[Opening Material provided section]
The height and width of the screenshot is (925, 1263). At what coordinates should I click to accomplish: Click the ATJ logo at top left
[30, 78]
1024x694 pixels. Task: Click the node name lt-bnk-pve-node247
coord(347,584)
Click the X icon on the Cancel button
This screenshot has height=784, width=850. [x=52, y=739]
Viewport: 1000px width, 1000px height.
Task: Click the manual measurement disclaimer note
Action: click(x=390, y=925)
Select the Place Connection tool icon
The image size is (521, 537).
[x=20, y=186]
[Closing Material provided section]
Task prompt: Each entry must be reproduced verbatim.

Solution to this problem:
The height and width of the screenshot is (925, 1263). At what coordinates should I click to accomplish: Click the ATJ logo at top left
[30, 78]
1024x694 pixels. Task: Click the node name lt-bnk-pve-node247
coord(347,584)
Click the X icon on the Cancel button
This screenshot has height=784, width=850. [x=52, y=739]
Viewport: 1000px width, 1000px height.
Task: Click the manual measurement disclaimer note
Action: click(x=390, y=925)
Select the Place Connection tool icon
The image size is (521, 537).
[x=20, y=186]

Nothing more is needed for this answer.